As environmental impact liability policies became more difficult to obtain, insured companies began attempting to use their Directors and Officers (“D&O”) policies to supplement or replace that environmental coverage.[87] Supposing that allegations of “failure to disclose” expose a business that carries D&O insurance to greenhouse gas-related litigation, consider the potential effect on coverage, if there are pollution exclusions in its D&O policy.

Pollution exclusion clauses might not preclude coverage for an insured that does not have a significant “carbon footprint,”[88] but skirting that pitfall will likely be more difficult for greenhouse gas emitters. The Mass. v.
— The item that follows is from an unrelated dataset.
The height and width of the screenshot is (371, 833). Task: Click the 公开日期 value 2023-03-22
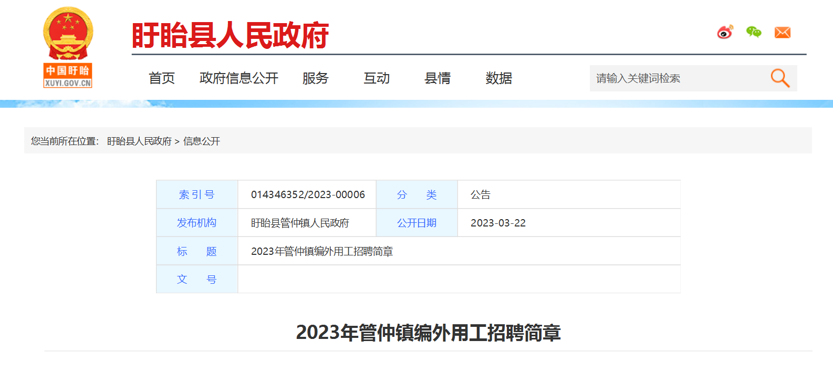pos(498,223)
EPA Court declared that without a doubt CO2, methane, nitrous oxide, and hydrofluorocarbons meet the Clean Air Act’s definition for pollutants, since they are physical and chemical substances that are emitted into the ambient air.[89] A parallel may be drawn to cases that applied D&O exclusion clauses to liabilities arising from environmental hazards like asbestos or pollution.

Where a corporation sought coverage under a D&O policy for defending and indemnifying officers as to claims based on its sale of contaminated property to a partnership that then leased the property back to the corporation, a federal court found the pollution exclusion broad enough to preclude each asserted claim involving the contaminated property.[90] A relationship existed between the claims and the insured's release of pollutants, and the exclusion applied to losses involving claims that related in any manner to wrongful acts concerning the discharge of pollutants.[91]

Similarly, when an expanding business acquired numerous smaller waste management operations, aggrieved shareholders contended that the rapid growth campaign was pursued without disclosure of those companies’ improper waste disposal practices.[92] Public knowledge of the polluting activities originated when the FBI investigated one of the acquired companies; the criminal investigation of the parent corporation that followed revealed illegal practices that were actively concealed from investors.[93]